Of course you should check if index is within range, otherwise it's undefined behavior.
There's no magic involved. Cycling through the list is quite a common implementation for list-like structures. For a double linked list you could check if the index is past halfway and iterate backwards in that case for a better preformance. But for single linked lists this is quite a common solution.
I'd probably keep amount as a local variable instead of as a member field, but yes, your approach seems to have linear complexity line the std::list type is guaranteed to at least have.
Another difference is the fact that the links are a separate type from the list now, allowing faster appending (constant time vs linear time). But the insertion is the same .
To answer your question, @OP, that's the disadvantage of linked lists, in that searching must go through at worst, the entire list O(n). Especially since we only see the address of the head node and have to subsequently go through each pointer until we find the address of the value we want.
But after you find said value, inserting and deleting is the easier part where you shift pointers around.
I'd decrease the number of elements when you delete an element (deleteNode). You use increment on eleAmount, whereas I think you meant to decrease the variable. And I'd probably append a space between the elements you output in your showElements function (otherwise the output is harder to read), but that's just a tiny detail.

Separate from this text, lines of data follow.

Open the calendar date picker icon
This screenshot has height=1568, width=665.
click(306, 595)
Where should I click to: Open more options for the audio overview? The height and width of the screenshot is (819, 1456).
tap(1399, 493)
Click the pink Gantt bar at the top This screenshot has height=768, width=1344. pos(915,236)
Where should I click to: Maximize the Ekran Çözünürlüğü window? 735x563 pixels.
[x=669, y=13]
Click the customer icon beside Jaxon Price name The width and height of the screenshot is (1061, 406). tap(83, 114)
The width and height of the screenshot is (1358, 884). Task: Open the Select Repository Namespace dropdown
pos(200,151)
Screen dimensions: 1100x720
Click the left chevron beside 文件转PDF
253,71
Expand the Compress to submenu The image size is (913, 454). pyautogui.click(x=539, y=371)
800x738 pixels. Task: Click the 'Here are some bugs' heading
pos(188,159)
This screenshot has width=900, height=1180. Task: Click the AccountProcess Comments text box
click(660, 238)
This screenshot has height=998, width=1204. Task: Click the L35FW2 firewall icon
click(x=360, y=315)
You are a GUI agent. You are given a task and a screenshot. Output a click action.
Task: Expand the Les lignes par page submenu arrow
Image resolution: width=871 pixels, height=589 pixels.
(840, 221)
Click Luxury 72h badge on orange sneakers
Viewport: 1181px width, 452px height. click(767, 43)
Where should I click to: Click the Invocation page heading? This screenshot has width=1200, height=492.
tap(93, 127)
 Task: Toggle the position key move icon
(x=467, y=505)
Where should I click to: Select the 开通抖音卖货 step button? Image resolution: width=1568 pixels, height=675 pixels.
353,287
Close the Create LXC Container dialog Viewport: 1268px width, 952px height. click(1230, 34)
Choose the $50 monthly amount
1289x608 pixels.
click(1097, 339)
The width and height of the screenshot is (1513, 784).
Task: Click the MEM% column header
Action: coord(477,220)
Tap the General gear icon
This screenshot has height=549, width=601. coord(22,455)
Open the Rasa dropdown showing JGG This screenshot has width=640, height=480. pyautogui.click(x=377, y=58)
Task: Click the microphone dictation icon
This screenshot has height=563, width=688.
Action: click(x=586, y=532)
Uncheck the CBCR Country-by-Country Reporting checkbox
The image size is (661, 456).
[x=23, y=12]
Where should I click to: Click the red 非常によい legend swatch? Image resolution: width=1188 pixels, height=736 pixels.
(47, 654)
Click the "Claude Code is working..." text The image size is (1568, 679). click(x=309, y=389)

Other than that, it looks fine at first sight. I can't find any large errors in the code you posted. Of course I could be looking over things, so I'd test the code first though.
My question is, is this a perfectly fine linked list. Anything wrong with it?
In addition to what Shadowwolf said, nC has no business being a member of the class. You use it as a local variable, so make it local to the functions it is used in.
Exceptions should not be used for ordinary flow control as you are doing here.
Why can't you clear an empty list? It would just stay empty.
Why can't you print an empty list? It would just display nothing.
The exceptions in deletenode and insertnode make sense, but only if they're propagated to the calling code (and some version of std::exception or something derived from it would be much better than throwing a string.)
Why do you have member functions with the word node in them? Client code doesn't care about nodes. It wants to insert, delete or add a value, not a node.